Athletics:I've always said that nothing fuels the paranoia of our more successful elite athletes than the prospect of losing their grant – with the possible exception of losing out on some free gear.
Indeed all my time in and around this sport has told me that athletes usually divide their careers into two distinct phases: those years spent trying to qualify for a grant, and those years spent trying to hold on to it. No athlete, naturally enough, will readily admit to this, although you should hear them talk about it “off the record”, and the blind cursing it evokes.
It’s almost seven years now since the Irish Sports Council last reviewed in any great detail the issuing and distribution of grants – or the carding scheme, as they prefer to call it – and that didn’t go down very well. In fact the announcement that several long-serving athletes such as Sonia O’Sullivan, Mark Carroll, Karen Shinkins and James Nolan were suddenly being cut was greeted with the angry shock associated with an amputation.
“Maybe instead of firing us, we should fire them,” said Carroll, referring to those in charge. Nolan compared it to “unfair dismissal” and Olympic rower Gearóid Towey, who had his grant cut to zero, said it felt like “a big kick in the teeth”.
So I sensed a collective sigh of relief when the 37-page report on the 2012 grant review dropped into my email just before lunchtime yesterday, although that’s not saying it won’t further fuel the paranoia of our elite athletes, particularly if the Sports Council are actually serious about how they intend to dish out the money from here on.
The distinct lack of any radical overhaul means no athlete will be thrown out the top floor window this time, but rather gently shown the back door exit. The key word here, it appears, is “phased” – ideally, it’s almost all change in the long term.

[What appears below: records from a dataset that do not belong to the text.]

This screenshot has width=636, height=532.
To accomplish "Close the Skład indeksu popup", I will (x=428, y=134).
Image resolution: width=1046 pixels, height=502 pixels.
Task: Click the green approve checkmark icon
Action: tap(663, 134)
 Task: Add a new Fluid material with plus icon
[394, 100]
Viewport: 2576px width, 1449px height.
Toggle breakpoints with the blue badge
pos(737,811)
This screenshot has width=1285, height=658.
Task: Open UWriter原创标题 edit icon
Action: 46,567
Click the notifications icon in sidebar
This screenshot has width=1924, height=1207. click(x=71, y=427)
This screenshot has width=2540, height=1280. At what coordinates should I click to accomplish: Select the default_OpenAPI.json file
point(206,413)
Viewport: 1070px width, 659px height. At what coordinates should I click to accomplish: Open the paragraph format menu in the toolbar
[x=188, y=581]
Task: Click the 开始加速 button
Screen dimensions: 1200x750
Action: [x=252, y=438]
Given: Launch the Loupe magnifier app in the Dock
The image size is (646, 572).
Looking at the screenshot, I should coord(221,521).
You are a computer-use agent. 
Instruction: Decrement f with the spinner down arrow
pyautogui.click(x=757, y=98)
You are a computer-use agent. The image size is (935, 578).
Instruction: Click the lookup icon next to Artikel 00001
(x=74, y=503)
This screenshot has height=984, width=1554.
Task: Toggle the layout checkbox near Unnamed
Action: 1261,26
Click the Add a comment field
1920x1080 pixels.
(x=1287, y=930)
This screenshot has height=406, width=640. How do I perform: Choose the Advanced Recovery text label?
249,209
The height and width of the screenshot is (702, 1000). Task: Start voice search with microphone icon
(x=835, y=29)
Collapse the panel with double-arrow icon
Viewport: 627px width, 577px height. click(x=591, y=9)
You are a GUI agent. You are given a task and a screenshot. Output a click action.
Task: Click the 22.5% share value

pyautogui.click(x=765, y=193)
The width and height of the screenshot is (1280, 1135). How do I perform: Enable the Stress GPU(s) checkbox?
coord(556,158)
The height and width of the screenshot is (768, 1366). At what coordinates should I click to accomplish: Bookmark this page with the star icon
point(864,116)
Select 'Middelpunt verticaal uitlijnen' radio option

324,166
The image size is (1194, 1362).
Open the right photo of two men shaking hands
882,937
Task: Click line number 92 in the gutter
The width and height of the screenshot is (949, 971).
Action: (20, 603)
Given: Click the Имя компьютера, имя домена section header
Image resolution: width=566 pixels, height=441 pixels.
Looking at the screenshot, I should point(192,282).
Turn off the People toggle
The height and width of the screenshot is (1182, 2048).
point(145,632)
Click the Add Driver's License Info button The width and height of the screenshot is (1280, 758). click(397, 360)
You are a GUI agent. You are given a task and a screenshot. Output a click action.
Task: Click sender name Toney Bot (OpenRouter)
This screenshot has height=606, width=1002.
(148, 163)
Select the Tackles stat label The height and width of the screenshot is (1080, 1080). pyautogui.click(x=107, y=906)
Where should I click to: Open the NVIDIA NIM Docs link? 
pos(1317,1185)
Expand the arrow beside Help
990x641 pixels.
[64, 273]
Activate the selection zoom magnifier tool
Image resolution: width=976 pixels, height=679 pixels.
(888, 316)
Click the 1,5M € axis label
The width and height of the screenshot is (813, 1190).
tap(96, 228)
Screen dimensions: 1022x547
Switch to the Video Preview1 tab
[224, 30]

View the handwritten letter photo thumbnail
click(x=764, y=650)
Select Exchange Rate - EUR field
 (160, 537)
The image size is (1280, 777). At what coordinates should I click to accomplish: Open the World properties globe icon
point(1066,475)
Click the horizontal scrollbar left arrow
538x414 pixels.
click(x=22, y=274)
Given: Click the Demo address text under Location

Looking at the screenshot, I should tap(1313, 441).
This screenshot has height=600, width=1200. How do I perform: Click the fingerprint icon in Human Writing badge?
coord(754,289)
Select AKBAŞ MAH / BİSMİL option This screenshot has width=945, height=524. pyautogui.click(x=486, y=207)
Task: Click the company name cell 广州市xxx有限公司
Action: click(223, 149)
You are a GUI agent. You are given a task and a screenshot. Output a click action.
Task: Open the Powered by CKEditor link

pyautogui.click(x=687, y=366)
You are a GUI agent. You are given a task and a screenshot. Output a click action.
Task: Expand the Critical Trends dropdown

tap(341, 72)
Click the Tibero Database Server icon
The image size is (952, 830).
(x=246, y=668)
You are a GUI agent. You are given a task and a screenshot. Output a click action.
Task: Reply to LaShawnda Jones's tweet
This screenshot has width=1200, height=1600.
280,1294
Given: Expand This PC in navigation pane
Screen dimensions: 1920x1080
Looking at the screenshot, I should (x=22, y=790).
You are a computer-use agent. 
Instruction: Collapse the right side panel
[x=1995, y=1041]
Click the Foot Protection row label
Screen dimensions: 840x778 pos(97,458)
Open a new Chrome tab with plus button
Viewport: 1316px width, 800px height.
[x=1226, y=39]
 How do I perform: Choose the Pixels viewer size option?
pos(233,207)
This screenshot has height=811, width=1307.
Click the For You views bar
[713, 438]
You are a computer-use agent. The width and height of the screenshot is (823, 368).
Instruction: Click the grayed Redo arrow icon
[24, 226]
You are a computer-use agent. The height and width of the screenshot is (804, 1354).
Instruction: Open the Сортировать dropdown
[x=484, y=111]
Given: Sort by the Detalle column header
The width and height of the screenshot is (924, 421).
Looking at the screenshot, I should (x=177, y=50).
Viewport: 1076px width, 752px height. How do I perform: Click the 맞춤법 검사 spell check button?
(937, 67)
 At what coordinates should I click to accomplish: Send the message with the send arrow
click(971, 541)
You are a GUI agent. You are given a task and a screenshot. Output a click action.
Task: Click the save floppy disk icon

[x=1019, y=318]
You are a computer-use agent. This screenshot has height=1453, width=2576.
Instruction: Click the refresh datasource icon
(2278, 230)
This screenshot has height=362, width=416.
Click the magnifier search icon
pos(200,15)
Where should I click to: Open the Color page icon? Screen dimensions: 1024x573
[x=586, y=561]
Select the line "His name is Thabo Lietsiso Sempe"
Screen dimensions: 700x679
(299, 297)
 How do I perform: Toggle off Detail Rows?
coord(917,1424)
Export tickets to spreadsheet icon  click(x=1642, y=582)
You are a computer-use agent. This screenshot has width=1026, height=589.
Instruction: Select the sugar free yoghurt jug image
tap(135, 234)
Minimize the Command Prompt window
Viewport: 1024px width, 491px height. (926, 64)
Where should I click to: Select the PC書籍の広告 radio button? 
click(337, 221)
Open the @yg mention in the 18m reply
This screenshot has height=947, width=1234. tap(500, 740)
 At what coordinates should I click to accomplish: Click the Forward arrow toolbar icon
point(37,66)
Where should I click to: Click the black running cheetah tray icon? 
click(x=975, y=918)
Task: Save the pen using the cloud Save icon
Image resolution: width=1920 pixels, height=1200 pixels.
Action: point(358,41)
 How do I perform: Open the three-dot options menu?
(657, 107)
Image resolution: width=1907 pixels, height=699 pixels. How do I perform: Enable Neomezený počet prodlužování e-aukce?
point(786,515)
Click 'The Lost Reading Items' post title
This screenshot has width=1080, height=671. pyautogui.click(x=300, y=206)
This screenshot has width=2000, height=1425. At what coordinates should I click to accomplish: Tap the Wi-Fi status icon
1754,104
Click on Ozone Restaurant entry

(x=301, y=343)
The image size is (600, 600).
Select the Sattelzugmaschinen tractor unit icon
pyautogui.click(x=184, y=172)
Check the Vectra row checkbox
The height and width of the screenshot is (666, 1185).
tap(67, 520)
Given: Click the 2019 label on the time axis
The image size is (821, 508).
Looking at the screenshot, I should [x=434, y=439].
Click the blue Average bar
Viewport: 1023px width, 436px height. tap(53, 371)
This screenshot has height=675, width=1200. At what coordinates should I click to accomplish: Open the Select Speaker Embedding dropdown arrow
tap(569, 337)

This is probably just as well, as least if the Irish athletics performances at the London Olympics were somehow pivotal in the review process. Athletes, we know, are a selfish lot, even at the best of times, and it wasn’t without some envy that they watched the success of certain rival sports. With the honourable exception of Rob Heffernan’s heroic fourth place in the 50km walk, it was actually hard to find an Irish athlete who enjoyed being there: “If there’s a worse place than hell, I’m in it,” one athlete told me after being eliminated in his qualifying heat, although I think that was “off the record”.
What the Sports Council are proposing, behind thinly disguised cost saving exercises, is a more stream-lined grant distribution system, an increased focus on Olympic success, a new and superbly vague “social contract”, and the elimination of a so-called “entitlement culture”.
No one can argue with the latter: for years, certain athletes have got away with daylight robbery, as in securing grants, as the report suggests, to maintain a lifestyle rather than help them reach the pinnacle of their sport. That’s about as damning as things get, however, although some athletes might be worried too that their grants are under threat for the simple reason that they don’t need the monetary assistance in the first place, which seems a crude way rewarding of their success (and doesn’t just apply to athletics).
The new “social contract” is essentially about getting a little more return on the investment, and again there’s nothing wrong with that. Why athletes weren’t required to give more back to the sport in the first place has always been a mystery to me, although hopefully this doesn’t just mean more Tweets or Facebook posts.
Making Olympic and Paralympic success the chief objective of the carding scheme is clearly a case of shooting for the stars, and there’s no harm in that either, but considering the success in Irish athletics is now almost exclusively outside of the Olympics, and mainly at European level, in both track and cross country, that might ultimately prove more costly than beneficial.
Anyway, to the thrust of the review then, and this idea that direct funding to athletes will, wherever feasible, be delivered and administered via the performance plan of the National Governing Bodies (NGB’s). At least the report accepts that until relatively recently few, if any, NGB’s were deemed to have the personnel or the structures, along with the associated governance stability, to be entrusted with a full performance programme.
Critical to this process, therefore, is the “fit for purpose”; in other words, can the NGB’s actually be trusted to hand out the grants? The report suggests there may be “between four and six” NGB’s heading in the right direction in this regard, although some may still have some way to go – and then stops short of actually identifying any one of them. Athletics Ireland, presumably, is not top of their list – not when one of its leading coaches, Anne Keenan-Buckley, only last month walked away, “disillusioned with the management and direction of high performance” within the association. It could be a long while yet before the Sports Council can even think about handing over this direct funding to them, not when there’s so much paranoia already about.